Children of the Great Recession

Millennial generation Source: Tech.co It’s beyond doubt that the big financial crisis of 2008 and the recession that followed has shaped the lives and characters of the Millennial generation. They have grown up in a world which is so very different from the society which produced the ‘Baby Boomers’ - the generation to which our older adults belong. Ten years on from that great global downturn, it’s perhaps time to start assessing how these millennials are actually faring in comparison to the rest of us.

The job market

In the age of austerity which followed the financial crash of 2008, it has been hard for millennials to find much to celebrate. When businesses made cuts to stay afloat it was often the job prospects of younger adults which suffered most. Investment cutbacks limited the numbers of young people able to secure meaningful jobs with career pathways.
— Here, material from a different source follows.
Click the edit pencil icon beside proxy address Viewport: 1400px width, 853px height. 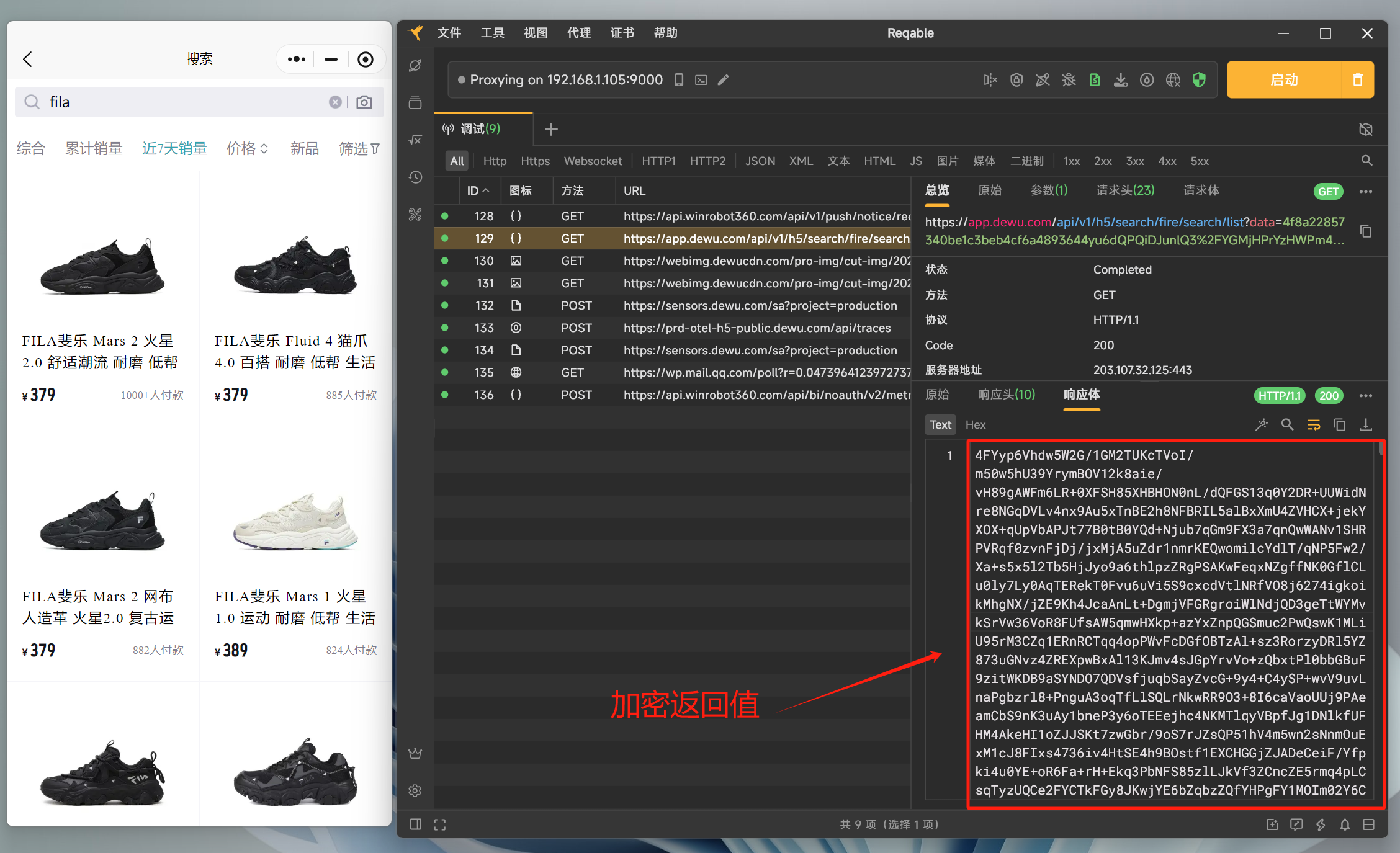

This situation was reflected in unemployment statistics: In the US, for example, between 2007 and 2009, the unemployment rate for those in the 16-24 age bracket soared upwards by almost 8 percentage points to reach 19%, while the rate for other age groups only increased by little more than 5%. When making comparisons with older generations, it must also be appreciated that the majority of millennials left university saddled with massive student-loan debt. This has seriously disadvantaged their economic prospects and left them with a financial burden many kaftan-clad Baby Boomers (some of whom received educational grants) could never have imagined. Once again, statistics tell the story: The Project on Student Debt tells us that, in 2008, around 66% of US students left college with a student loan debt (averaging $23,200). Yet as recently as 1996, only 58% needed loan support, and left with an average loan balance of only $13,200.

Saving for the future

Already treated as poor relations in the job market, many millennials were soon to discover that their future prospects might not look particularly bright either. Wealth building, it seems, has proved remarkably difficult for many. With the generous pensions paid to Baby Boomers seeming like a fairy tale, those in employment today and trying to set up some provision for the future are often stuck in low-paid work with no occupational pension of any kind. The National Institute on Retirement Security reports that 66% of millennials in work have no retirement savings, mostly due to severe wage restraints as well as periods of unemployment following the 2008-2009 recession. So, it’s no surprise to hear the Federal Reserve Bank of St. Louis comment that an average millennial now has 34% less family wealth than was enjoyed by the same age group in earlier generations. Great Recession Source: Washington Monthly

Home ownership

Despite their superior computer and technology skills, which enhance their enjoyment of social media and casino online games, millennials find their financial stability much diminished since the crisis. More concerned with staying afloat than putting down roots, they are understandably fairly reluctant to take on any further long-term debt by entering the residential property market. Thus, the rate of home ownership is now falling as this new risk-averse generation who have grown up with uncertainty put off all the big financial decisions until sometime in the future when they just might feel better off. In fact, as the Huffington Post puts it, they are ‘delaying partner-marrying, house-buying and kid-having for longer than any previous generation.’ Nevertheless, in terms of personal relationships, there may be some better news in store for those who have fought and slain the dragon of austerity. It appears that today’s young women are far more likely to stay married than those of the Baby Boomer era. Reflecting this trend, US divorce rates are now falling and all the signs are that this will become a continuing trend. So if millennials at least have the power of love working in their favour, let’s hope another decade may bring them some brighter prospects.